How to browse the web and communicate safely


Following the actions on this page may NOT BE ENOUGH to prevent an abuser from tracking your online activity and ensuring your safety. The safest way to find information online is to use a computer at a library, a friend's house, or work. If you have further questions or would like to better understand your technology options, please contact the National Domestic Violence Hotline: 1-800-799-7233.

If you are in danger, please

  • Call 911,

  • Call the Rape and Abuse Crisis Center at (701) 293-7273 / (800) 344-7273, and, or

  • Call the National Domestic Violence Hotline at: 1-800-799-SAFE.

Email and Instant/Text Messaging (IM) are not safe or confidential way to talk to someone about the danger or abuse in your life, please call instead. If you use email or IM, please use a safer computer and an account your abuser does not know about.

  • There are hundreds of ways that computers record everything you do on the computer and on the Internet.

  • If you are in danger, please try to use a safer computer that someone abusive does not have direct access, or even remote (hacking) access to.

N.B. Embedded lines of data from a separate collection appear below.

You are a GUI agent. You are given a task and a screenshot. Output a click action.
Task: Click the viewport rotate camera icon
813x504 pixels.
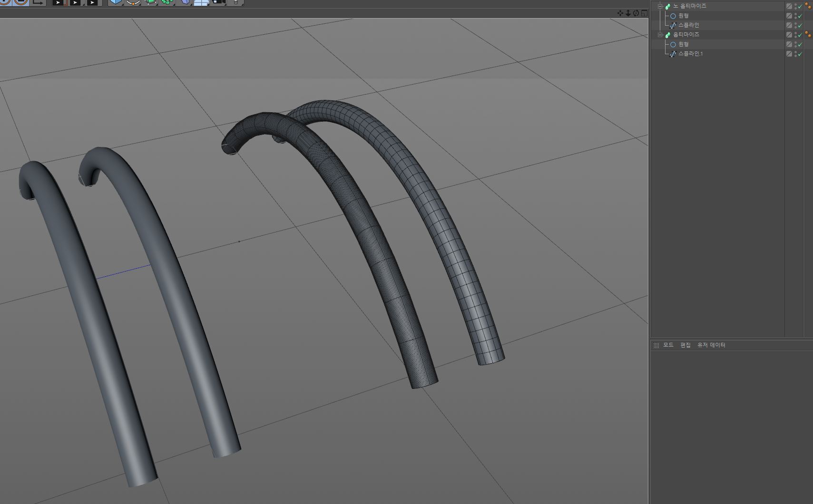[x=636, y=13]
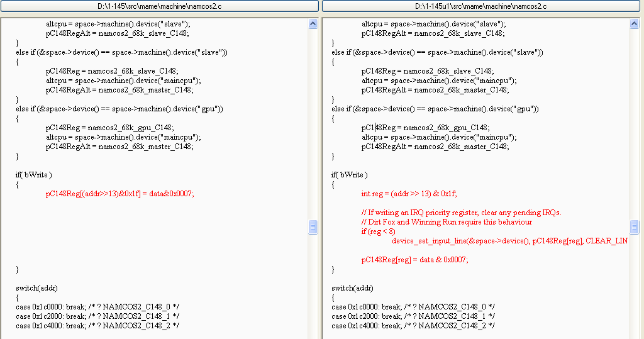This screenshot has height=339, width=644.
Task: Click the left file path header D:\1-145
Action: tap(159, 6)
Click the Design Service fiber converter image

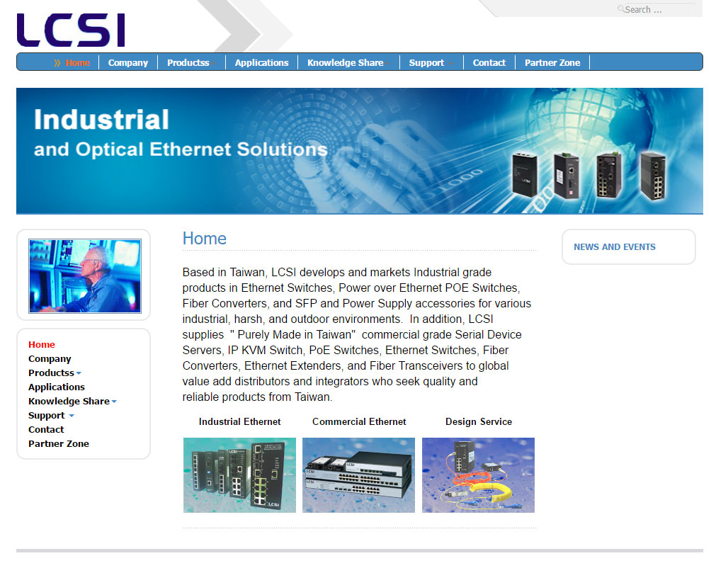pyautogui.click(x=478, y=475)
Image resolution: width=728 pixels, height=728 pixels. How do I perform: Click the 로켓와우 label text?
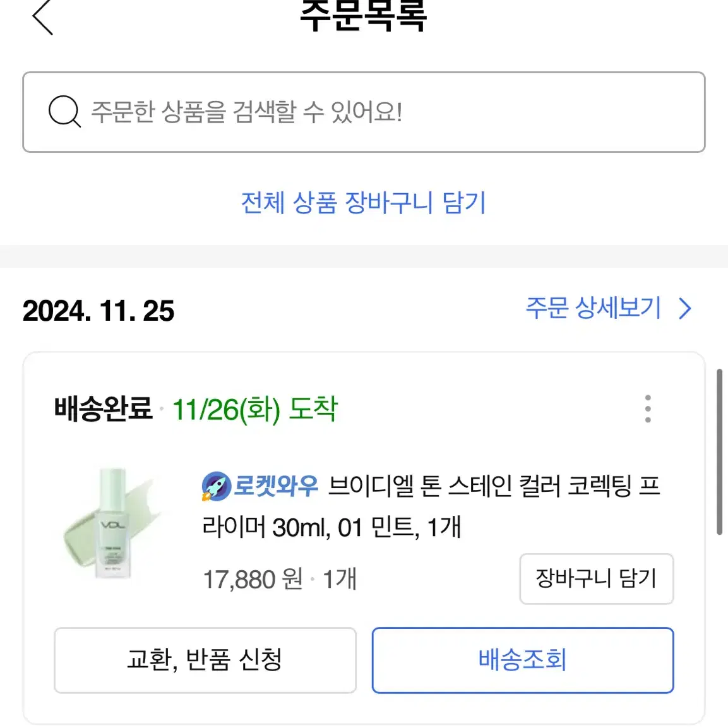pyautogui.click(x=276, y=486)
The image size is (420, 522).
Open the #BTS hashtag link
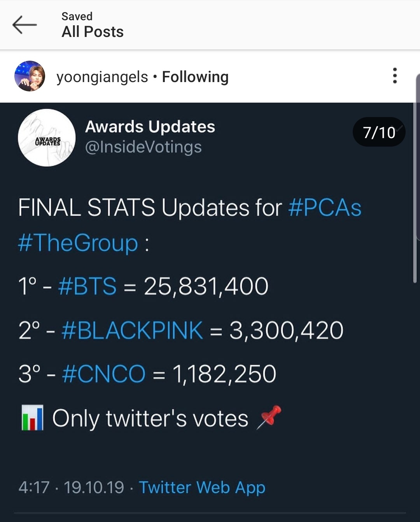87,286
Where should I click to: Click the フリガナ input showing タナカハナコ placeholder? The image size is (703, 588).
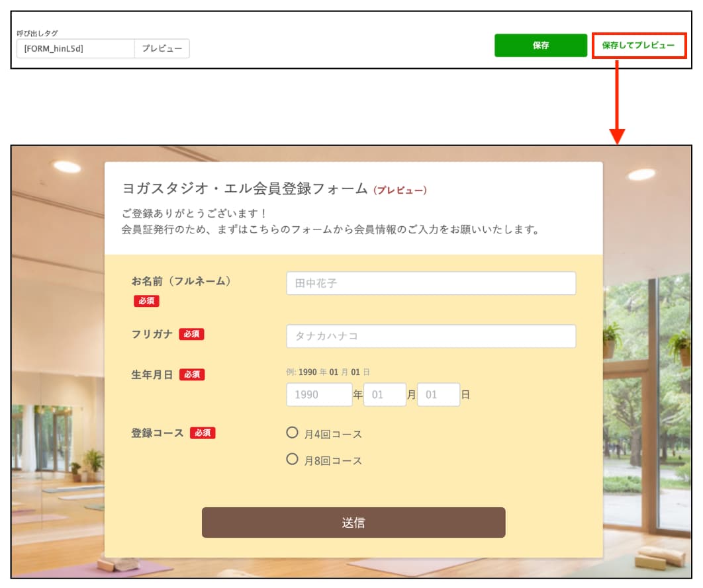coord(432,337)
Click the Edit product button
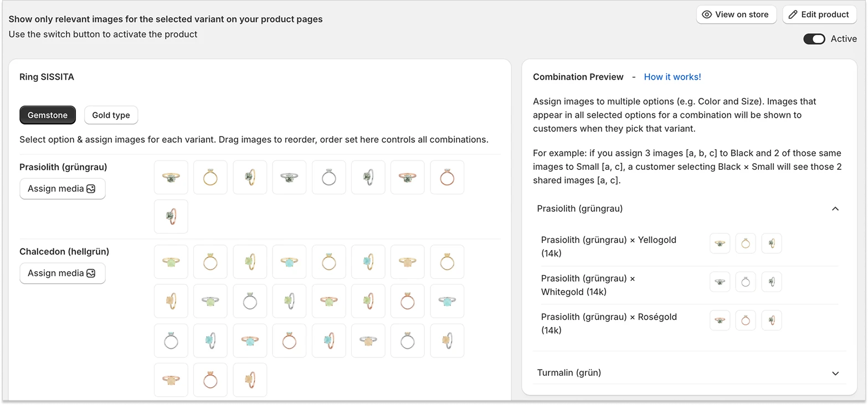868x405 pixels. point(819,15)
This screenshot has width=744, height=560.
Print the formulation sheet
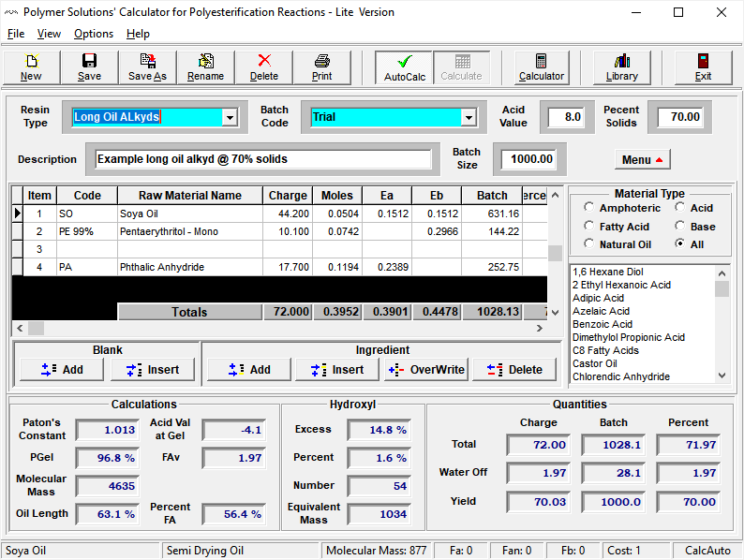click(x=321, y=67)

  • It might be safer to use a computer in a public library, at a community technology center (CTC) (national directory), at a trusted friend's house, or an Internet Cafe.

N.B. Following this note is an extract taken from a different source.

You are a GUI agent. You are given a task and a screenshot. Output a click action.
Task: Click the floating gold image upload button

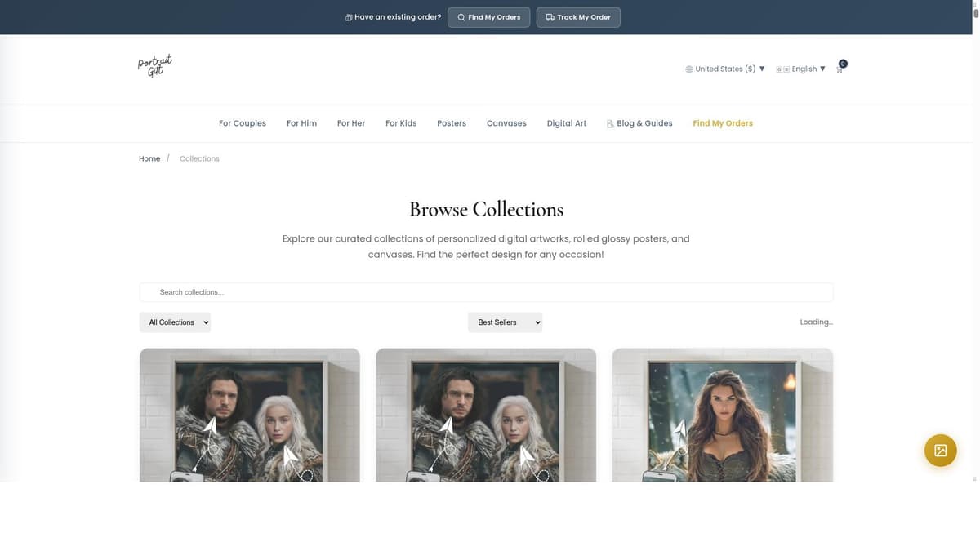940,450
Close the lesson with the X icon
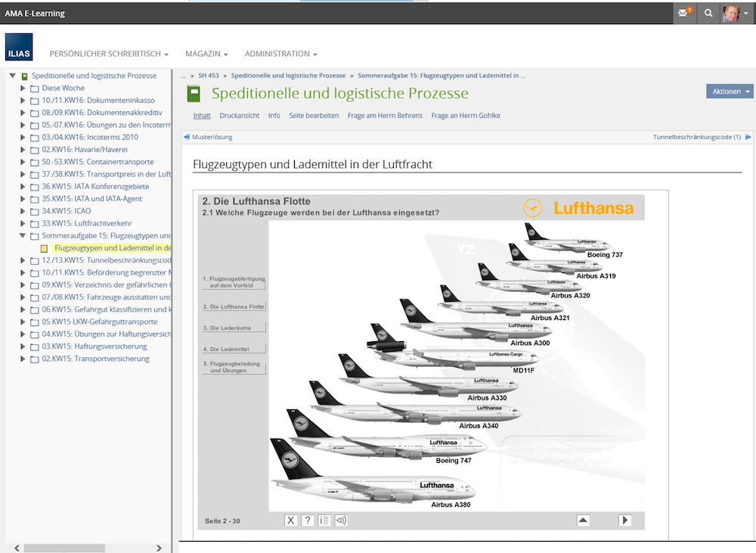This screenshot has width=756, height=553. tap(291, 520)
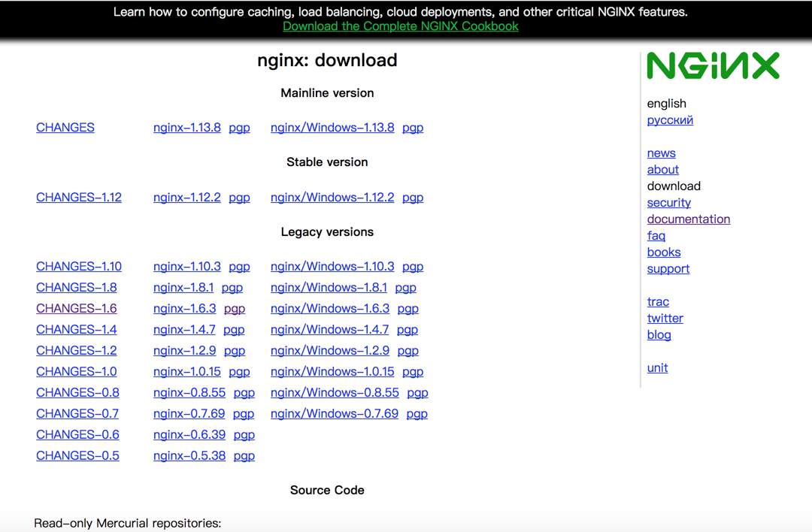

  • If you think your activities are being monitored, they probably are. Abusive people are often controlling and want to know your every move. You don't need to be a computer programmer or have special skills to monitor someone's computer activities - anyone can do it and there are many ways to monitor with programs like Spyware, keystroke loggers, and hacking tools.

  • Computers can provide a lot of information about what you look at on the Internet, the emails you send, and other activities. It is not possible to delete or clear all computer "footprints". If you are being monitored, it may be dangerous to change your computer behaviors such as suddenly deleting your entire Internet history if that is not your regular habit.

  • If you think you may be monitored on your home computer, you might consider no home Internet use or "safer" Internet surfing. Example: If you are planning to flee to California, don't look at classified ads for jobs and apartments, bus tickets, etc for California on a home computer or any computer an abuser has physical or remote access to. Use a safer computer to research an escape plan.

  • Computers can store a lot of private information about what you look at via the Internet, the emails and instant messages you send, internet-based phone and IP-TTY calls you make, web-based purchases and banking, and many other activities. It might be safer to use a computer in a public library, at a trusted friend's house, or an Internet Cafe.

Traditional "corded" phones are more private than cell phones or cordless phones.